On Källemo’s stand we meet designer David Ericsson, who explains why he is here:
“Last year we launched a safari chair for indoor use and now it has a sibling – an outdoor version that we’ve also poured plenty of love into! It’s a hybrid between inside and out.”
Is love important to a design?
“If it’s going to last, yes. Sustainability is all about a long life.”
What does the fair mean to you?
“It’s an arena for the whole industry, where you get to meet colleagues and the people you collaborate with. I feel it’s incredibly important, for producers and designers alike. I’ve also been a teacher, and I meet many former students who are now working as interior architects, so sometimes it’s like one big class reunion.
“My favorite thing is meeting people I don’t get to see very often.”
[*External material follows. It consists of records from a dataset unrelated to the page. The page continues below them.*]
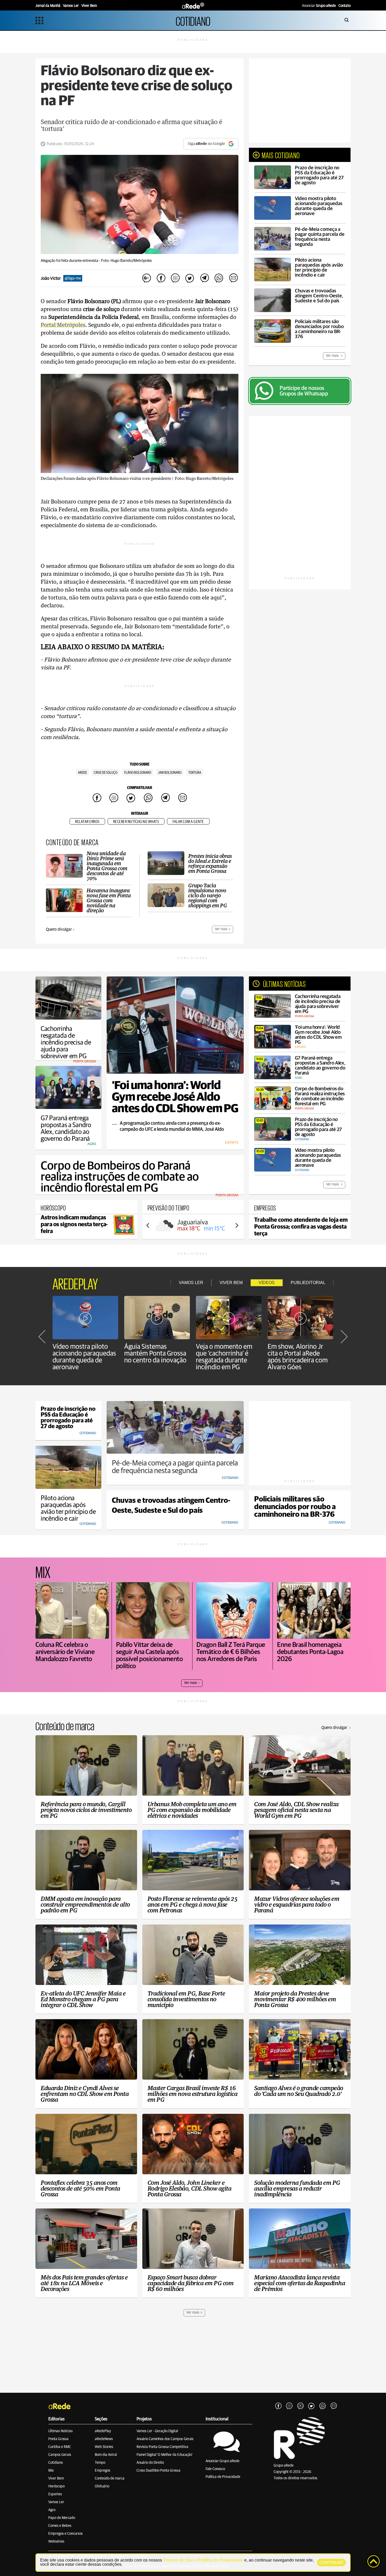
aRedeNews (104, 2439)
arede (82, 773)
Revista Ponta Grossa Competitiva (162, 2447)
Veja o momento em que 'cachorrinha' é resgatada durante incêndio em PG (224, 1357)
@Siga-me (73, 278)
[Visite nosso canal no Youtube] (300, 2406)
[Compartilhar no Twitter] (190, 278)
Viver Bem (56, 2478)
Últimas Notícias (60, 2431)
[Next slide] (236, 1225)
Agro (51, 2510)
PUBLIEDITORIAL (308, 1282)
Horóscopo (56, 2486)
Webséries (56, 2541)
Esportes (55, 2494)
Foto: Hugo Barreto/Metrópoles (126, 261)
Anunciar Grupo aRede (222, 2461)
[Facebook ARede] (278, 2406)
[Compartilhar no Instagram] (175, 278)
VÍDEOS (267, 1282)
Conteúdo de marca (109, 2478)
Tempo (100, 2463)
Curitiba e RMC (59, 2447)
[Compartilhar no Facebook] (161, 278)
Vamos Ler (56, 2502)
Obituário (102, 2486)
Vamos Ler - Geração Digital (157, 2431)
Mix (51, 2470)
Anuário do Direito (150, 2463)
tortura (194, 773)
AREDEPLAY (75, 1283)
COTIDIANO (193, 20)
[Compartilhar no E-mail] (233, 278)
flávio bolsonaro (137, 773)
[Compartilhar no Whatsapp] (218, 278)
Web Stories (104, 2447)
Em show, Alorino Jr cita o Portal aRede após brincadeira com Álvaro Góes (298, 1357)
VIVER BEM (231, 1282)
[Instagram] (289, 2406)
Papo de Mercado (61, 2518)
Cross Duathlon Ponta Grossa (158, 2470)
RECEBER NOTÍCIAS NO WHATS (136, 822)
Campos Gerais (59, 2455)
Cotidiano (55, 2463)
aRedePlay (103, 2431)
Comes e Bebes (59, 2526)
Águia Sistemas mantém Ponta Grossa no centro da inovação (155, 1353)
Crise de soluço (105, 773)
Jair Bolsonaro (169, 773)
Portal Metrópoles (63, 325)
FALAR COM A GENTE (188, 822)
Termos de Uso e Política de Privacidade (203, 2560)
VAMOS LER (191, 1282)
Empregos (102, 2470)
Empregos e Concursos (65, 2534)
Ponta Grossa (58, 2439)
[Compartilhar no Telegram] (204, 278)
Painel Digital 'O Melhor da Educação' (164, 2455)
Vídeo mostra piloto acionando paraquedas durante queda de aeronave (84, 1357)
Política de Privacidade (223, 2477)
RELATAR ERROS (87, 822)
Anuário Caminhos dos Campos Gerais (165, 2439)
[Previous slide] (148, 1225)
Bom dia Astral (106, 2455)
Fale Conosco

This is the leading meeting place for Scandinavian design. Where do you think it stands in the world today?
“It seems like we have gained greater influence, while at the same time it appears that more foreign companies are coming here to exhibit. I believe that’s a positive development for us and for the fair generally.”
Finally: what are the industry’s greatest challenges?
“To make proper furniture that is circular and will last for a hundred years or more.”
And what is your role in this?
“To practice what I preach, of course. Then you need a manufacturer to help realize the vision! The key is to be confident in your own abilities.”